“不行,不能再這樣下去了!”
他眼中閃過一絲瘋狂的狠辣。
他開始燃燒自己的準聖本源,試圖掙脫那該死的鎖鏈。
然而,就在他有所動作的刹那。
寧塵似乎早有預料,他停下了攻擊,隻是靜靜地看著他,嘴角勾起一抹冰冷的弧度。
“終於肯拚命了嗎?”
寧塵沒有再給他任何機會。
他開始了自己漫長的,磨死一尊準聖的枯燥之旅。
他不再急於求成,而是將這尊準聖,當成了一塊最好的磨刀石。
他開始演練自己的各種神通,實驗自己對大道的各種感悟。
有時候,他會用人皇劍道,堂堂正正地與其對攻,感受那皇道龍氣的霸道。
有時候,他會用異火,布下天羅地網,一點一點地灼燒對方的本源,觀察那黑暗之力在火焰中消融的變化。

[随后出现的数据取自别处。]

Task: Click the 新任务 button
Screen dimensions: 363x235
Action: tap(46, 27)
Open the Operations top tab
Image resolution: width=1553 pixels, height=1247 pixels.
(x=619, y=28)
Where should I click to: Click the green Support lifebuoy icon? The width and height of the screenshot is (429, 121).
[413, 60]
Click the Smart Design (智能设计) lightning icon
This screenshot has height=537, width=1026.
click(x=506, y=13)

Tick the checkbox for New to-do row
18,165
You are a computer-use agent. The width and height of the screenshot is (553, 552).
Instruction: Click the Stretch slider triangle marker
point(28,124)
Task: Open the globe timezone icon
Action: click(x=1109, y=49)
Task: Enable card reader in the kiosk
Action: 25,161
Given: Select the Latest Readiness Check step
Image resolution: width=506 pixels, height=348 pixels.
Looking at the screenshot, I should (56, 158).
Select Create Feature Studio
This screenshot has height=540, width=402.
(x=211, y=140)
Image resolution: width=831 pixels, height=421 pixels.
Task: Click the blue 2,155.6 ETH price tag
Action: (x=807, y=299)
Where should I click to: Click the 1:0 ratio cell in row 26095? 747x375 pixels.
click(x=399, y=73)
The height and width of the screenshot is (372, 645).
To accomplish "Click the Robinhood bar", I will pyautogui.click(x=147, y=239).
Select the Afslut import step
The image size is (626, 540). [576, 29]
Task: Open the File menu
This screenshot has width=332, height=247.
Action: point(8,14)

有時候,他甚至會停下來,盤膝而坐,就在那準聖的麵前,感悟天地,穩固自身境界。
而那尊黑暗準聖,則徹底陷入了無儘的絕望。
他從最初的憤怒,到後麵的恐懼,再到最後的麻木。
他看著那個將自己當成玩物的人族,心中充滿了無儘的怨毒與不甘。
但他卻無能為力。
他所有的攻擊,都被對方化解。
他所有的掙紮,都在那層層疊疊的陣法麵前,顯得那般蒼白無力。
他隻能眼睜睜地看著,自己的力量,在對方那不疾不徐的消磨之下,一點一點地流逝。
這種溫水煮青蛙般的等死過程,比任何酷刑,都更加折磨。
光陰荏苒,歲月如梭。
對於外界而言,或許隻是彈指一揮間。
但對於這片被隔絕的山穀來說,時間,卻仿佛被無限地拉長了。
十年。
二十年。
五十年。
一百年!
寧塵的白衣之上,早已落滿了塵埃。
但他那雙眸子,卻比一百年前,更加的明亮,也更加的深邃。
他身上的氣息,也在這場曠日持久的磨礪中,變得愈發圓融,愈發內斂,徹底穩固在了大羅後期的境界。
而那尊黑暗準聖,早已不複往昔的威勢。
他那龐大的身軀,已經縮小了近半,乾癟得如同風乾的屍骸。
他身上的氣息,更是衰弱到了一個連金仙都不如的地步。
他那雙猩紅的眸子,也早已失去了所有的神采,隻剩下一片死寂的灰白。
他知道,自己的大限,到了。
“為什麼……”
他用儘最後一絲力氣,發出了此生最後一道,充滿了無儘困惑與不甘的神念。
“為什麼……一個區區的大羅,能殺我……”
回答他的,是寧塵那依舊平靜,卻又充滿了無儘殺意的眼神。
下一刻,他手中的軒轅神劍,斬落了下來。
噗嗤。
一聲輕響。
那顆充滿了不甘與困惑的巨大頭顱,衝天而起。
這位被鎮壓了不知多少萬年的黑暗準聖,終於在這片死寂的山穀之中,迎來了他遲到的,卻又注定的終結。
神魂俱滅。
隨著他的隕落,一枚通體漆黑,卻又散發著磅礴準聖道韻的靈珠,從那具乾癟的屍身之中,緩緩浮現。
寧塵隨手一招,將那枚價值連城的靈珠,收入囊中。
他看著手中這枚比之前任何一枚靈珠都要強大百倍的戰利品,臉上終於露出了一絲滿意的笑容。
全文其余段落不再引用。